Please set down each entry exactly, omitting any picture it holds.
==*==
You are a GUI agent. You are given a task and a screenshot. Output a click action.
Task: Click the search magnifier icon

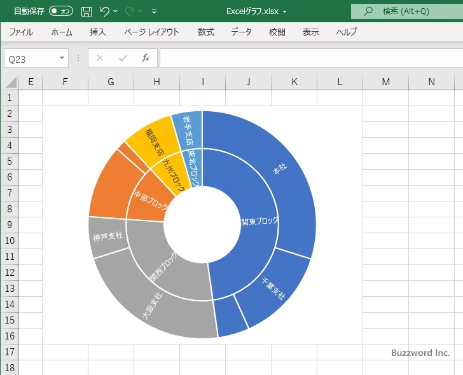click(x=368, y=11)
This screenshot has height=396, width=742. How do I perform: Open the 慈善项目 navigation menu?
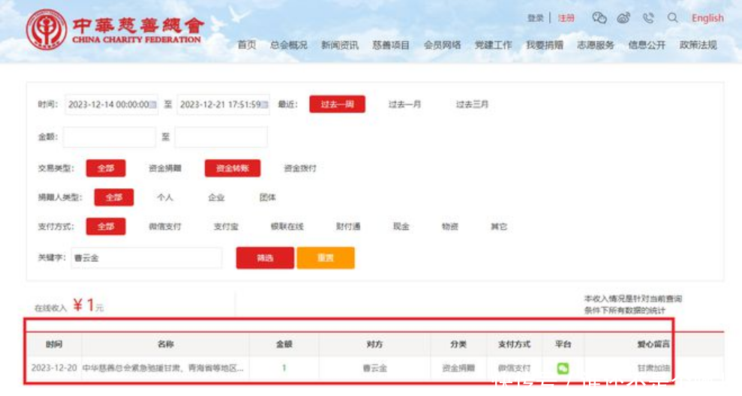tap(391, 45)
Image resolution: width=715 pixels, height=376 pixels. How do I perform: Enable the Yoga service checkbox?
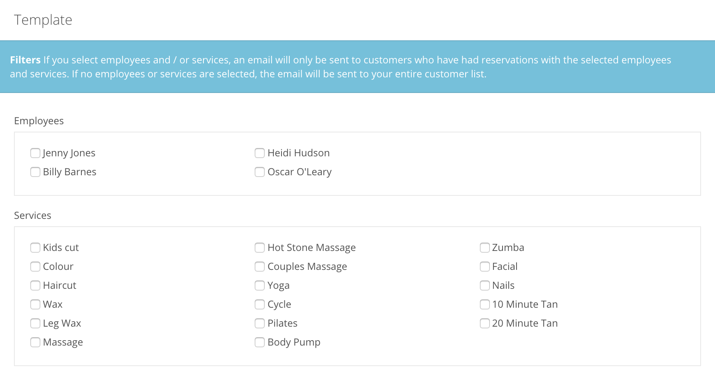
==*==
• Completed task:
You are a GUI agent. You are given a task and a screenshot. Output a click action.
Task: Click the search magnifier icon

click(x=368, y=11)
This screenshot has height=396, width=742. How do I perform: Open the 慈善项目 navigation menu?
tap(391, 45)
Image resolution: width=715 pixels, height=376 pixels. How do I perform: Enable the Yoga service checkbox?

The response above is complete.